START PASSAGE FOR REVIEW
There is still something a bit bothersome about having public employees lobby the government that employs them, but that isn't likely to change anytime soon in Montana -- in fact, as we add more and more people to the government payroll, such lobbying will only intensify.

One does wonder, though: when the governor is speaking to groups of teachers and public employees, does he rail on them for spending money on lobbyists?

Great new Montana business website: Anyone who hasn't checked out Jeff Mangan's major initiative -- a Montana business website -- needs to hasten on over to mtbusiness.com .

Maybe Denny Rehberg just likes being a Congressman: In his "Horse Sense" column, Chuck Johnson makes a good case that this is why Rehberg has passed up shots at open governor seats and is passing up the opportunity to challenge Max Baucus for a U.S. Senate seat.

We would guess that Rehberg will be poised to challenge Sen. Tester in 2012. But that is a long time from now -- and while Rehberg would be Baucus's most formidable challenger right now (and would have a decent shot at unseating him,) it is by no means certain that Rehberg will have the shiniest star when the Tester challenge comes along. Five years is a long time, and Rehberg's fortunes could wane, while exciting, new GOP political figures will almost certainly arise between now and then.

We have the feeling that Johnson is right -- he'll take on Tester in 2012 if he is the logical candidate, and would have in 2006. But he's not someone who is sitting around pining for a U.S. Senate seat, and won't be crushed if someone else gets the nod. It wouldn't at all be a bad thing for Montana or the Montana GOP for Rehberg to grow old and gray (and hold a lot of seniority) in our solo U.S. House seat.
END PASSAGE FOR REVIEW
START DATASET
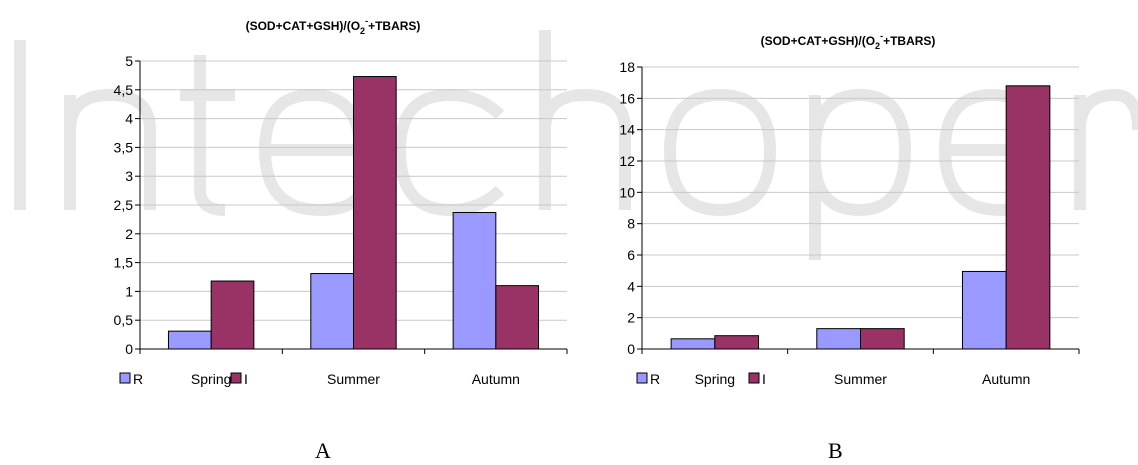 The image size is (1138, 465). What do you see at coordinates (323, 450) in the screenshot?
I see `panel-label-a: A` at bounding box center [323, 450].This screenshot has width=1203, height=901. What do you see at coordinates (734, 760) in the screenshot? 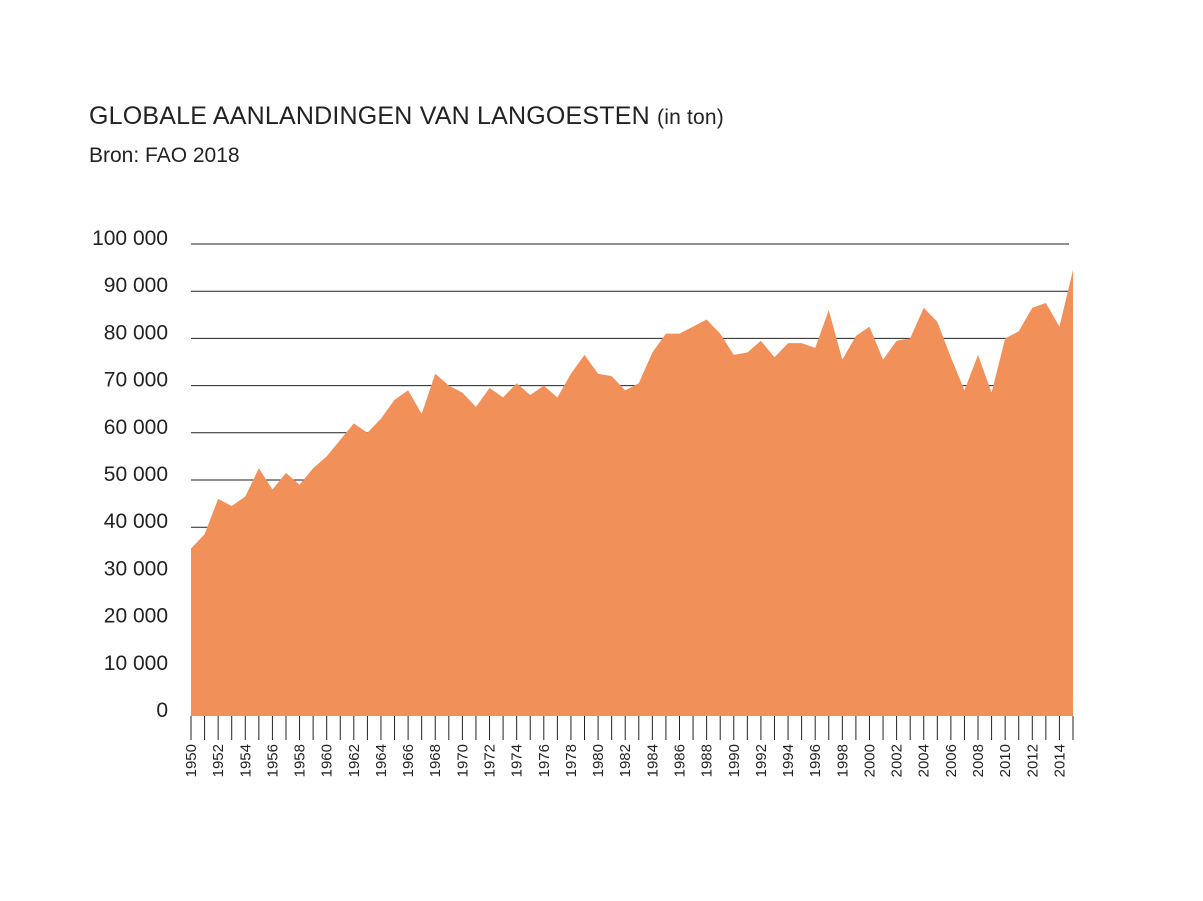
I see `x-tick-label: 1990` at bounding box center [734, 760].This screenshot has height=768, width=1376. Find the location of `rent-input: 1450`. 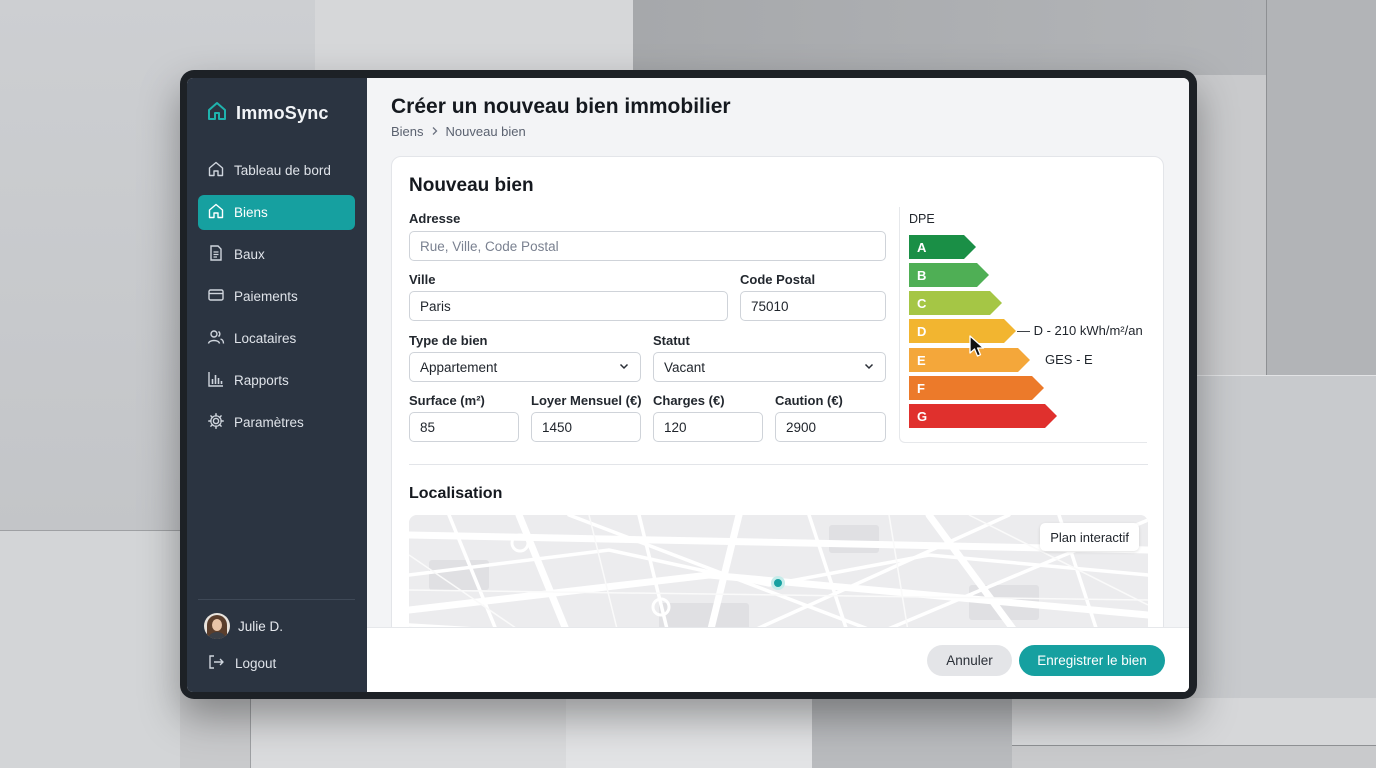

rent-input: 1450 is located at coordinates (586, 427).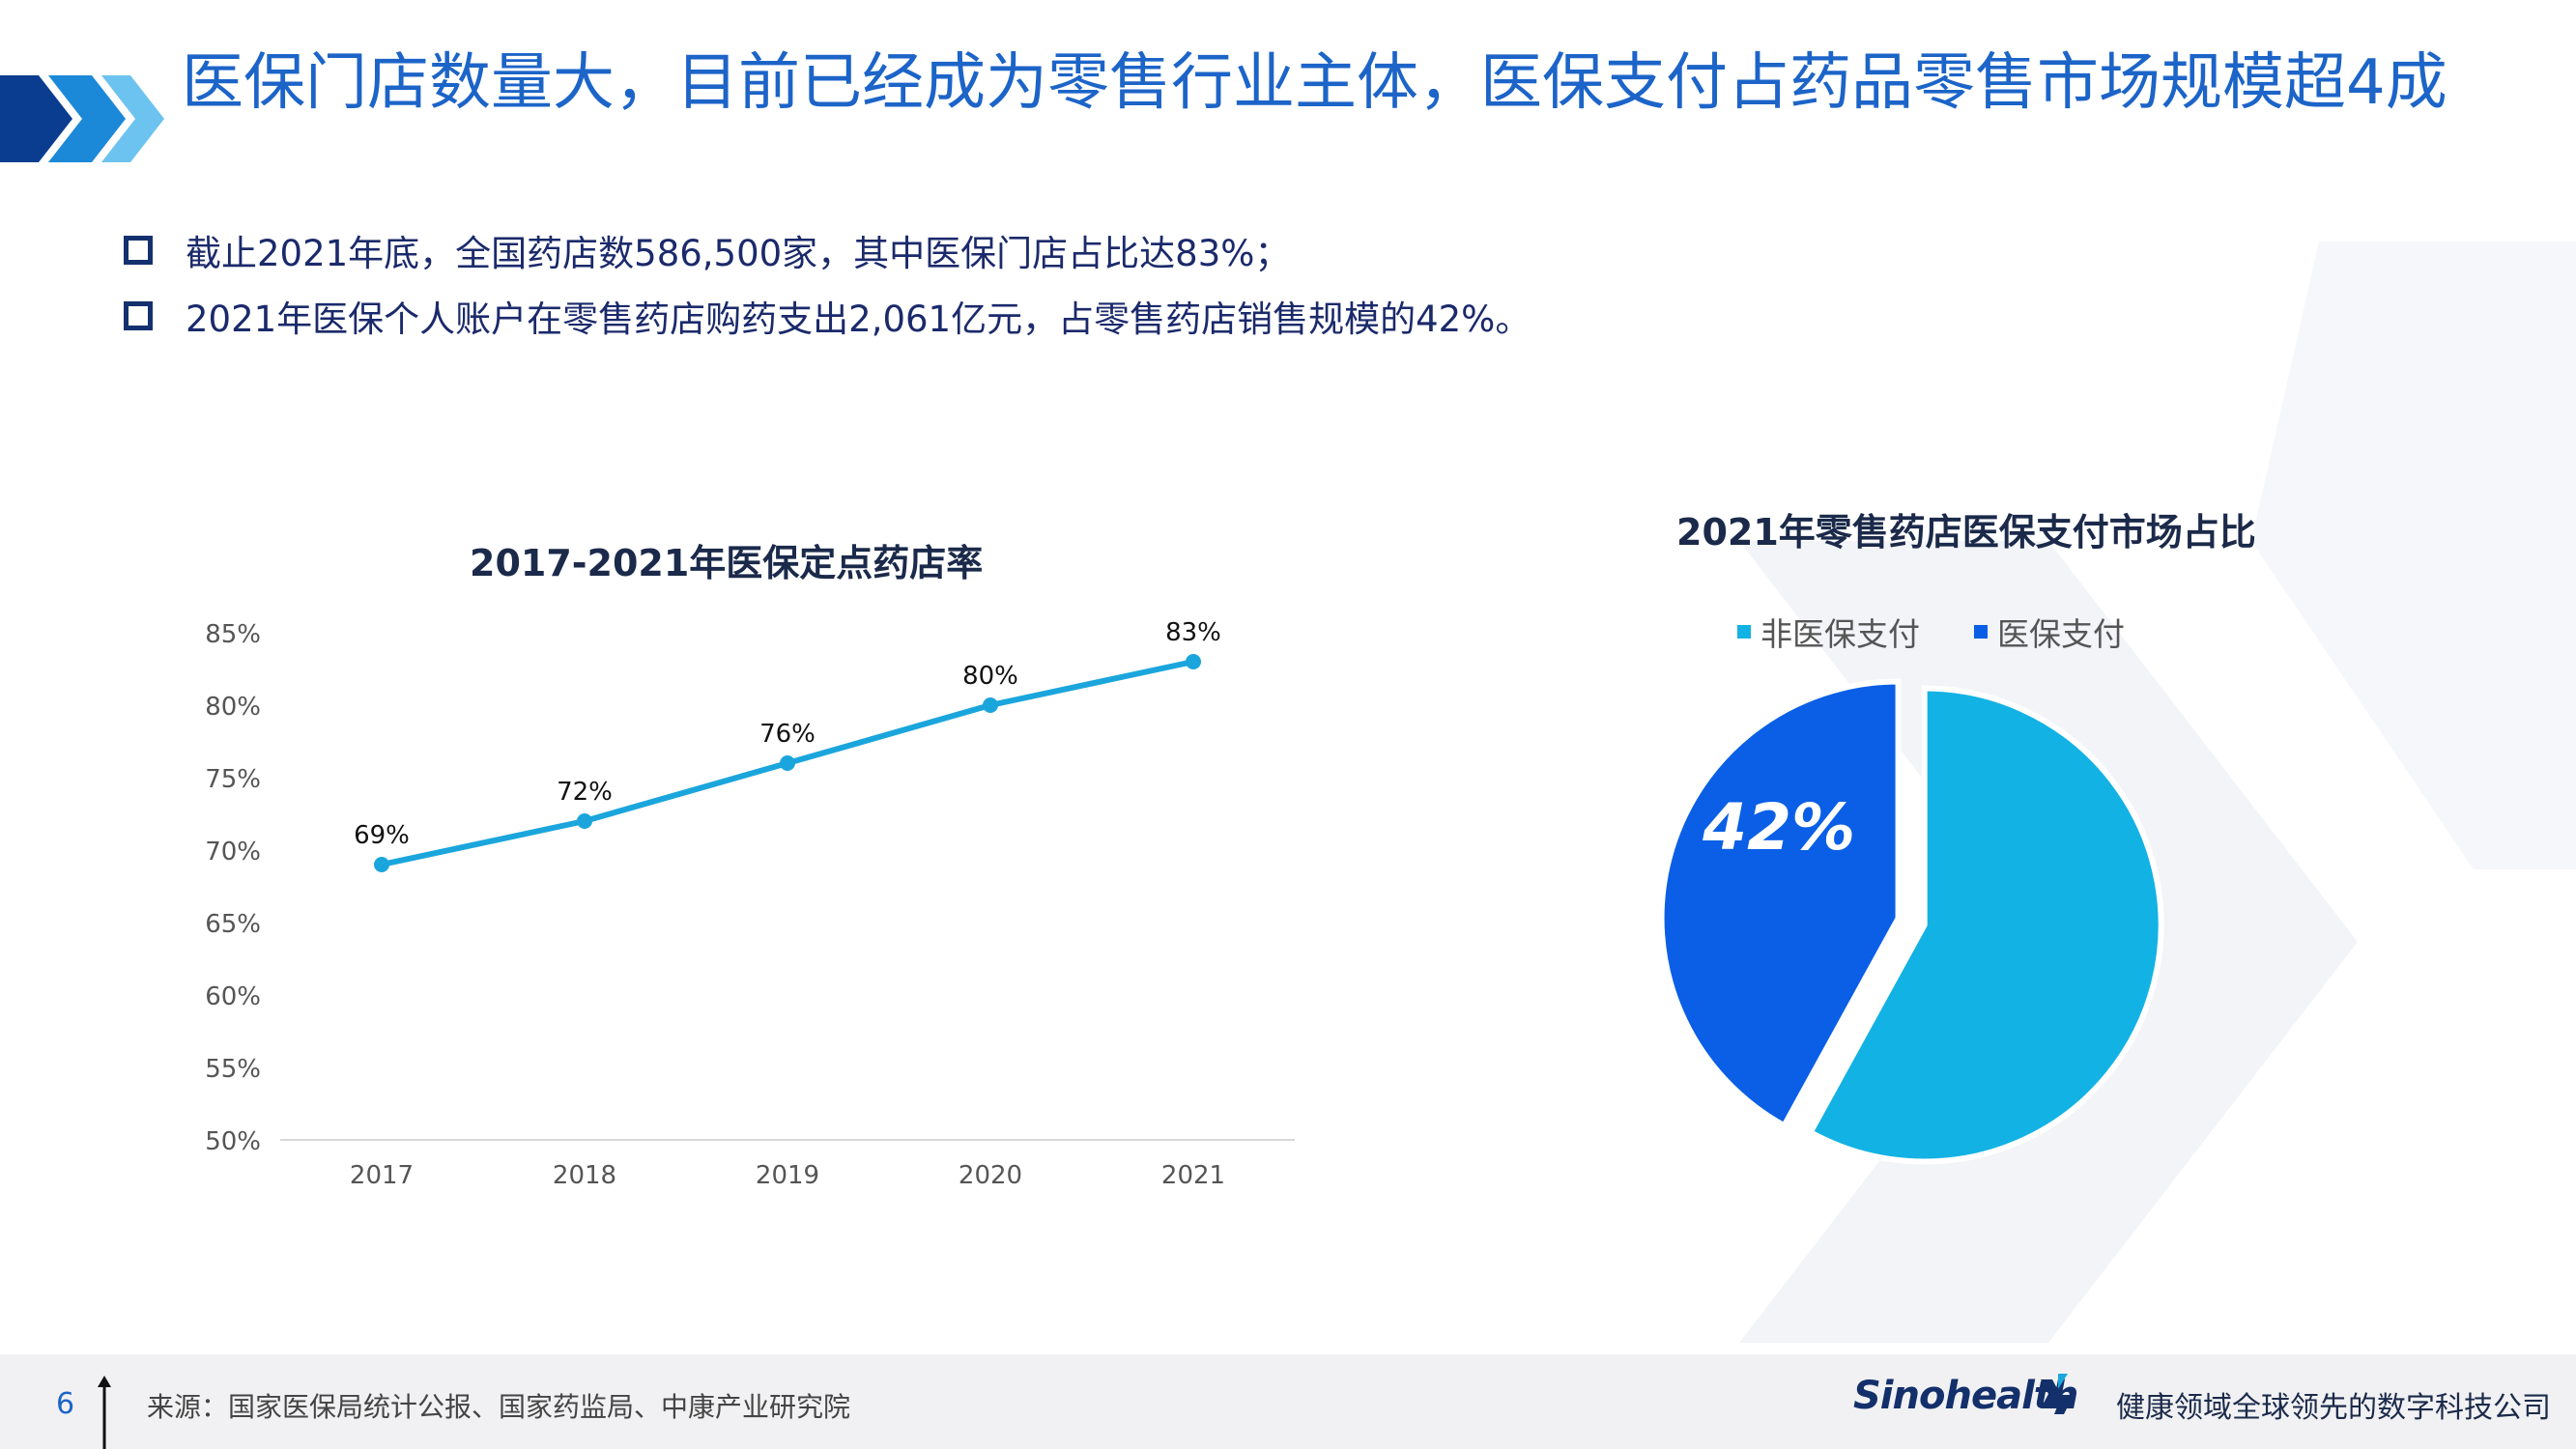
END DATASET
| WORK INSTRUCTIONS |
List every person the Montana politics commentary names.

| RESULT OF THE EXERCISE |
Jeff Mangan, Denny Rehberg, Chuck Johnson, Max Baucus, Tester